La DGSI renouvelle son contrat avec Palantir pour trois ans
La Direction générale de la sécurité intérieure (DGSI) a rempilé avec Palantir. Trois ans de plus pour ce que les initiés résument en un acronyme – « OTDH », outil de traitement des données hétérogènes – mais qui, dans les faits, ressemble à une colonne vertébrale : celle qui permet d’assembler, de trier, de relier, d’exploiter des masses d’informations disparates. L’outil a été installé dans l’urgence après les attentats du 13 novembre 2015. Depuis, il devait rester « transitoire ». Le provisoire, une fois encore, s’installe.

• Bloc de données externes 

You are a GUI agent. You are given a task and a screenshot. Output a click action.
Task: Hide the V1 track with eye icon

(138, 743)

Ce renouvellement dit quelque chose de la nature même du renseignement intérieur : l’efficacité n’a pas le luxe des chantiers interminables. Remplacer une plateforme de ce type, ce n’est pas « changer de logiciel ». C’est migrer des modèles de données, reconfigurer des chaînes d’analyse, revalider des procédures de contrôle, réentraîner des équipes, garantir une traçabilité impeccable. Dans un univers où la menace évolue vite (terrorisme, ingérences étrangères, cyber) la DGSI choisit la continuité. Même si le choix heurte, par ricochet, la vieille promesse d’autonomie et de souveraineté.
ChapsVision face à Palantir
Car derrière Palantir, c’est la question de la souveraineté technologique française qui revient, têtue. Non seulement « où sont les données ? », mais surtout « qui tient la main sur l’outil ? ». Dépendance logicielle, capacité de maintenance, maîtrise des évolutions, coût de sortie : tout ce qui n’apparaît pas dans un communiqué finit par peser lourd dans la durée. Plus un système s’enracine, plus la bascule devient une opération à haut risque et donc à haut coût politique.
C’est précisément sur ce terrain que ChapsVision s’est imposé comme l’alternative française la plus citée. L’entreprise a multiplié les acquisitions et les investissements, s’est structurée pour adresser des besoins souverains, et revendique sa capacité à remplacer un acteur américain dans des usages critiques. Son message est simple : la France a les briques, les talents, et le marché. Pourtant, la DGSI ne bascule pas. Ce décalage raconte l’angle mort des débats publics : dans le renseignement, l’exigence n’est pas seulement d’être « souverain ». Elle est d’être souverain sans rupture, sans régression, et à un niveau de confiance quasi absolu.
Au fond, la reconduction du contrat Palantir est moins un triomphe américain qu’un révélateur français. La souveraineté n’est pas un slogan, c’est une trajectoire industrielle, longue, coûteuse, et souvent ingrate. Tant qu’elle restera présentée comme une « transition » sans calendrier lisible, le transitoire continuera d’être très durable. Et les acteurs nationaux, ChapsVision en tête, devront prouver non seulement qu’ils savent faire… mais qu’ils savent remplacer.